* [Aim of the task] The entries below must be returned exactly as they stand.
======
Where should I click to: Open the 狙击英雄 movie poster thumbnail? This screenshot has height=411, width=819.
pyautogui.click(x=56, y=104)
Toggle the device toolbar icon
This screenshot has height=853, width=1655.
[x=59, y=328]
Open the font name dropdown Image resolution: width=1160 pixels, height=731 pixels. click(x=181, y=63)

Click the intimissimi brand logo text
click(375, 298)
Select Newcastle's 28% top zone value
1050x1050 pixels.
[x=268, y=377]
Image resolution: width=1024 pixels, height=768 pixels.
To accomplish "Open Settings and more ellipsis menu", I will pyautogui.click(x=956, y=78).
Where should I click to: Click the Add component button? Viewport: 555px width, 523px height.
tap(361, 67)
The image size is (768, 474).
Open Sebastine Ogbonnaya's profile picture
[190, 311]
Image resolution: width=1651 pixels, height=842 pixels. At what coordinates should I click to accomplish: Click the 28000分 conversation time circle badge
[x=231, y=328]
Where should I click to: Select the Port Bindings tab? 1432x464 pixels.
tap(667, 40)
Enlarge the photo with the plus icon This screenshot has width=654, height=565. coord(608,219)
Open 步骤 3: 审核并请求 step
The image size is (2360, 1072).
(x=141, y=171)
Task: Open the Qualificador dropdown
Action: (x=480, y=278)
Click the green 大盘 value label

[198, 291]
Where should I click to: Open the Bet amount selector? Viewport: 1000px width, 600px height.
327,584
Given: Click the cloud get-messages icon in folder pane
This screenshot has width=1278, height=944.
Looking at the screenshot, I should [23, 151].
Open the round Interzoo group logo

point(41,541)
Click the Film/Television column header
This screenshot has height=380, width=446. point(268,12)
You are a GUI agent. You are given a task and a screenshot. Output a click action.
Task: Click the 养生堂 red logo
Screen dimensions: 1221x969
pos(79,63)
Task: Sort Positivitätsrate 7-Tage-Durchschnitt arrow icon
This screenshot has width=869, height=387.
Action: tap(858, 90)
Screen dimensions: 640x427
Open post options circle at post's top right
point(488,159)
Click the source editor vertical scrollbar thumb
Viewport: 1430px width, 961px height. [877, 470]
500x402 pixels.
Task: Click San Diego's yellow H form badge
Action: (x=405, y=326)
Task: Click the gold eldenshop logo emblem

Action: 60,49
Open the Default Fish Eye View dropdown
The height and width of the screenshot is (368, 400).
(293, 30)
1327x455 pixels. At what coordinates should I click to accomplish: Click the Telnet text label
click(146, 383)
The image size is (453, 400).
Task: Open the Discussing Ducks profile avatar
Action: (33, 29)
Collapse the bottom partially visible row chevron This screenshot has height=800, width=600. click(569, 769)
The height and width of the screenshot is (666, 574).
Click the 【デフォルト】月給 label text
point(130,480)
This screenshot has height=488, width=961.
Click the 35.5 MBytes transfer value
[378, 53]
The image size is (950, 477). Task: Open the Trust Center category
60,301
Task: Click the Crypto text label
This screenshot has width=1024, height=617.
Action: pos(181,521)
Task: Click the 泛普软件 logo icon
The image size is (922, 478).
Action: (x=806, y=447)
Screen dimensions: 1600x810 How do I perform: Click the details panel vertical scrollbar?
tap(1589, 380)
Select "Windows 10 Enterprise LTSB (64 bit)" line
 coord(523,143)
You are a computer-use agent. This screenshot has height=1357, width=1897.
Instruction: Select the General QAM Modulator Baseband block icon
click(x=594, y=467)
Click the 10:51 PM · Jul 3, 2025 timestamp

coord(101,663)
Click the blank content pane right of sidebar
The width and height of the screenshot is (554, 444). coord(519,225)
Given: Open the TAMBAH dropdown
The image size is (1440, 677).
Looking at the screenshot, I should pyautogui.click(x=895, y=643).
======
* [Answer box]
Where should I click to: Open the 狙击英雄 movie poster thumbnail? This screenshot has height=411, width=819.
pyautogui.click(x=56, y=104)
Toggle the device toolbar icon
This screenshot has height=853, width=1655.
[x=59, y=328]
Open the font name dropdown Image resolution: width=1160 pixels, height=731 pixels. click(x=181, y=63)

Click the intimissimi brand logo text
click(375, 298)
Select Newcastle's 28% top zone value
1050x1050 pixels.
[x=268, y=377]
Image resolution: width=1024 pixels, height=768 pixels.
To accomplish "Open Settings and more ellipsis menu", I will pyautogui.click(x=956, y=78).
Where should I click to: Click the Add component button? Viewport: 555px width, 523px height.
tap(361, 67)
The image size is (768, 474).
Open Sebastine Ogbonnaya's profile picture
[190, 311]
Image resolution: width=1651 pixels, height=842 pixels. At what coordinates should I click to accomplish: Click the 28000分 conversation time circle badge
[x=231, y=328]
Where should I click to: Select the Port Bindings tab? 1432x464 pixels.
tap(667, 40)
Enlarge the photo with the plus icon This screenshot has width=654, height=565. coord(608,219)
Open 步骤 3: 审核并请求 step
The image size is (2360, 1072).
(x=141, y=171)
Task: Open the Qualificador dropdown
Action: (x=480, y=278)
Click the green 大盘 value label

[198, 291]
Where should I click to: Open the Bet amount selector? Viewport: 1000px width, 600px height.
327,584
Given: Click the cloud get-messages icon in folder pane
This screenshot has width=1278, height=944.
Looking at the screenshot, I should [23, 151].
Open the round Interzoo group logo

point(41,541)
Click the Film/Television column header
This screenshot has height=380, width=446. point(268,12)
You are a GUI agent. You are given a task and a screenshot. Output a click action.
Task: Click the 养生堂 red logo
Screen dimensions: 1221x969
pos(79,63)
Task: Sort Positivitätsrate 7-Tage-Durchschnitt arrow icon
This screenshot has width=869, height=387.
Action: tap(858, 90)
Screen dimensions: 640x427
Open post options circle at post's top right
point(488,159)
Click the source editor vertical scrollbar thumb
Viewport: 1430px width, 961px height. [877, 470]
500x402 pixels.
Task: Click San Diego's yellow H form badge
Action: (x=405, y=326)
Task: Click the gold eldenshop logo emblem

Action: 60,49
Open the Default Fish Eye View dropdown
The height and width of the screenshot is (368, 400).
(293, 30)
1327x455 pixels. At what coordinates should I click to accomplish: Click the Telnet text label
click(146, 383)
The image size is (453, 400).
Task: Open the Discussing Ducks profile avatar
Action: (33, 29)
Collapse the bottom partially visible row chevron This screenshot has height=800, width=600. click(569, 769)
The height and width of the screenshot is (666, 574).
Click the 【デフォルト】月給 label text
point(130,480)
This screenshot has height=488, width=961.
Click the 35.5 MBytes transfer value
[378, 53]
The image size is (950, 477). Task: Open the Trust Center category
60,301
Task: Click the Crypto text label
This screenshot has width=1024, height=617.
Action: pos(181,521)
Task: Click the 泛普软件 logo icon
The image size is (922, 478).
Action: (x=806, y=447)
Screen dimensions: 1600x810 How do I perform: Click the details panel vertical scrollbar?
tap(1589, 380)
Select "Windows 10 Enterprise LTSB (64 bit)" line
 coord(523,143)
You are a computer-use agent. This screenshot has height=1357, width=1897.
Instruction: Select the General QAM Modulator Baseband block icon
click(x=594, y=467)
Click the 10:51 PM · Jul 3, 2025 timestamp

coord(101,663)
Click the blank content pane right of sidebar
The width and height of the screenshot is (554, 444). coord(519,225)
Given: Open the TAMBAH dropdown
The image size is (1440, 677).
Looking at the screenshot, I should pyautogui.click(x=895, y=643).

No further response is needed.